Она наклонилась, передала ребенка в протянутые руки матери. По влажным губам Ветреницы скользнула улыбка. Та, Кто Дает Женщинам Имена, качнулась, рывком поднялась и, отодвинув полог, вынырнула из шалаша. Снаружи толпились женщины. Они молча ждали.

— Маленькая Пальма! — воскликнула она, уже зная, что имя само выбирает себе ребенка. — Ее зовут Маленькая Пальма!

Вокруг послышались смех и пение. Одни заторопились к площадке на берегу, другие двинулись вверх к горячим котлам, третьи топтались вокруг матери и новорожденной.

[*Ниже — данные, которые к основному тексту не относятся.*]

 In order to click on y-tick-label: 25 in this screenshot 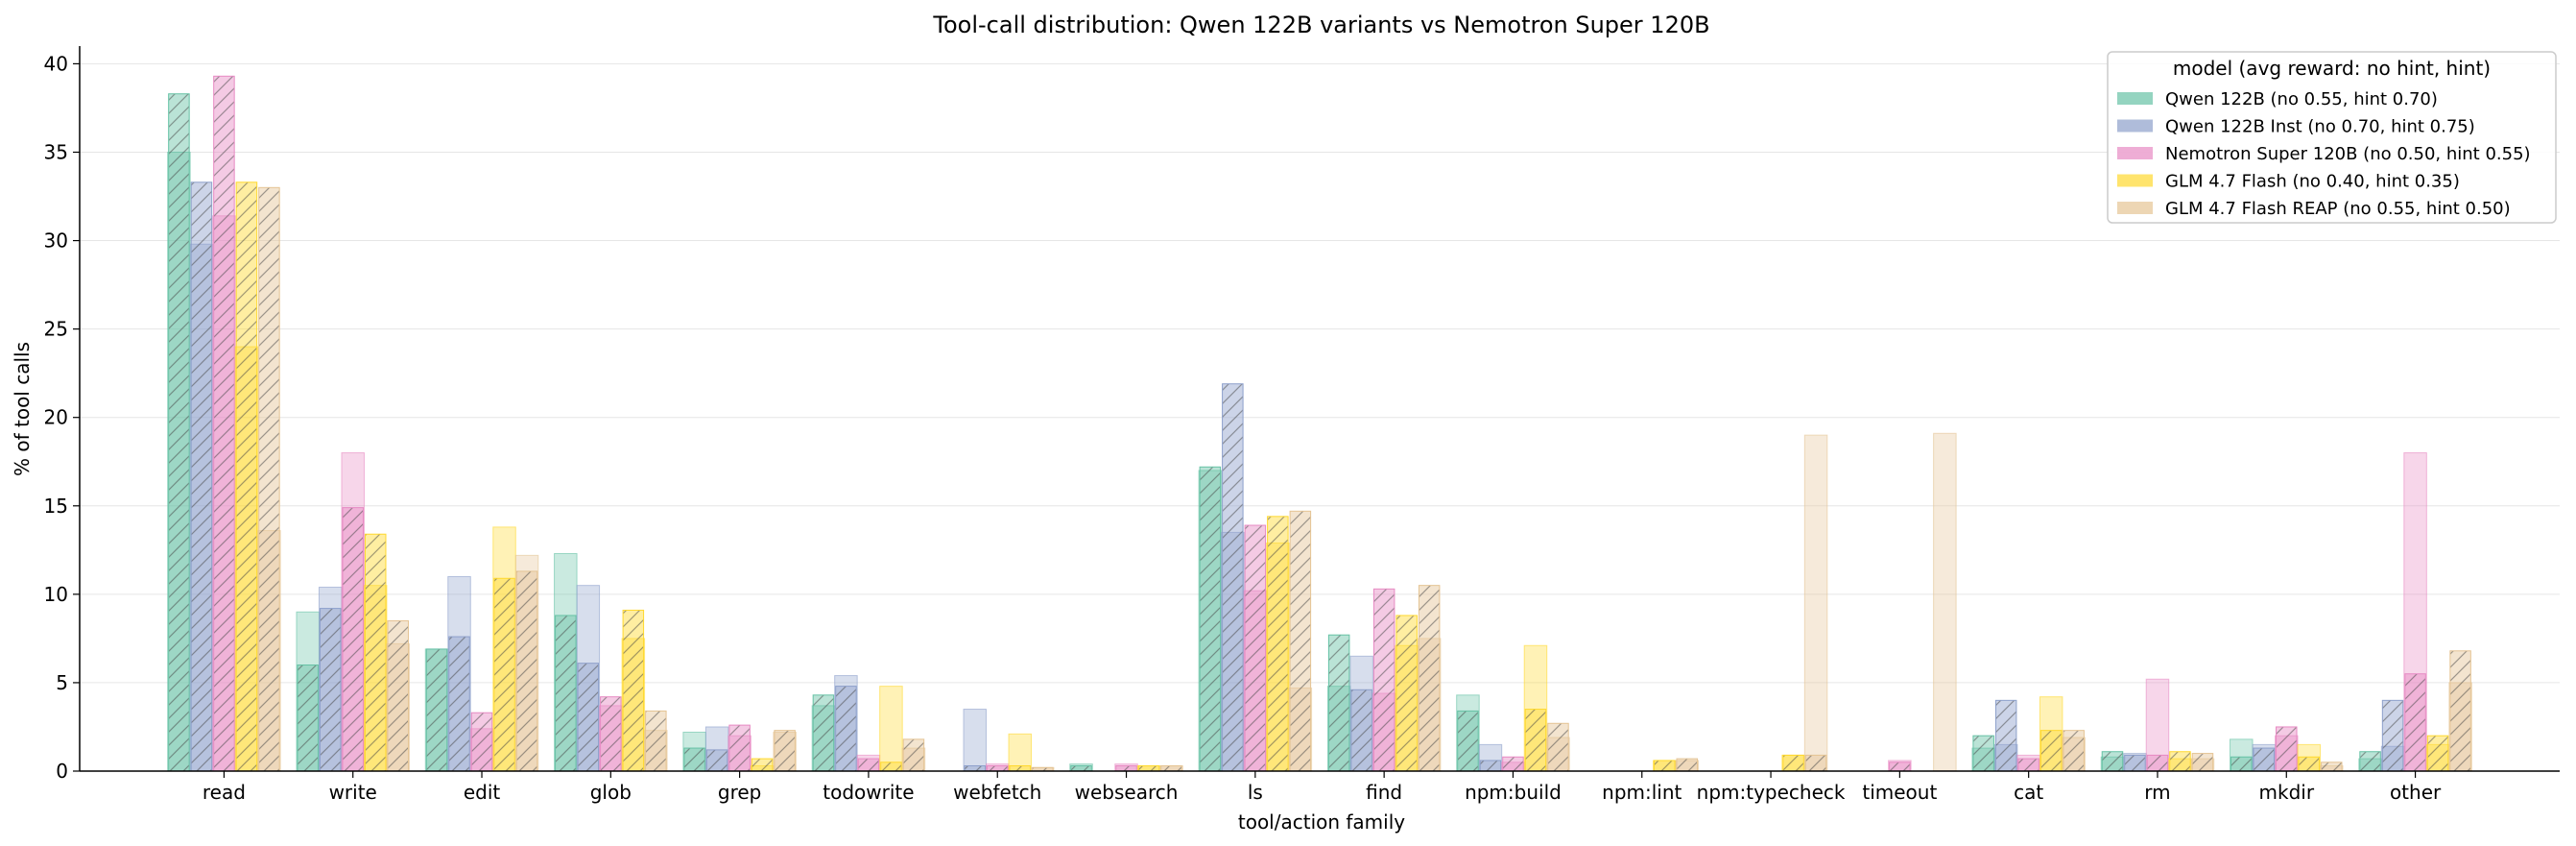, I will do `click(56, 330)`.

Затаив дыхание, Пальма шла сквозь толпу назад, к Месту Женщин, туда, где варилась зловонная жидкость, в которой таились счастье и тьма. Грудь заболела, и она засмеялась. Она сказала:

— Я еще не так стара, я могу родить ребенка.

IV

В залитой лунным светом стране охотников животные тоже занимались делами. Правда, в лесу на холмах дел у них было мало, еще меньше — на голых скалах. Жизнь кипела в кронах деревьев, где шумно суетились птицы и обезьяны. Но в скалах все словно умерло — птицы либо вернулись в гнезда, либо взмыли в светившийся воздух и улетели вниз, к озеру, где смешались с пернатыми жителями равнины. Жизнь оставалась заметна только в одном месте — две искры вспыхивали там всякий раз, когда Шимп поворачивал голову. Шимп скорчился на карнизе, куда добраться могли только птицы, но птицам он был не нужен. Копье стояло рядом, возле правой руки; костяную флейту он положил на камень, словно теперь она значила для него не больше обыкновенной палки. То и дело Шимп поворачивал голову и, поглаживая лодыжку, вглядывался в темноту. Он так еще и не понял, что должен что-то решить. Он только чувствовал гнев и горечь. Инстинктивно он попытался было найти утешение в еде. Скорчившись, сгрыз он сушеную рыбу, приготовленную на дорогу женщинами. Разумеется, это была не еда, а просто средство унять голод, которое хранилось на крайний случай. Съевший ее охотник признавал тем самым собственное бессилие и уже не считался мужчиной. Так что и Шимп не насытился, а лишь почувствовал новое унижение. Вкус рыбы ему не понравился, Шимп быстро забыл о нем и снова не понимал, что делать. Мысль об охотниках одновременно притягивала и отталкивала. Он закричал.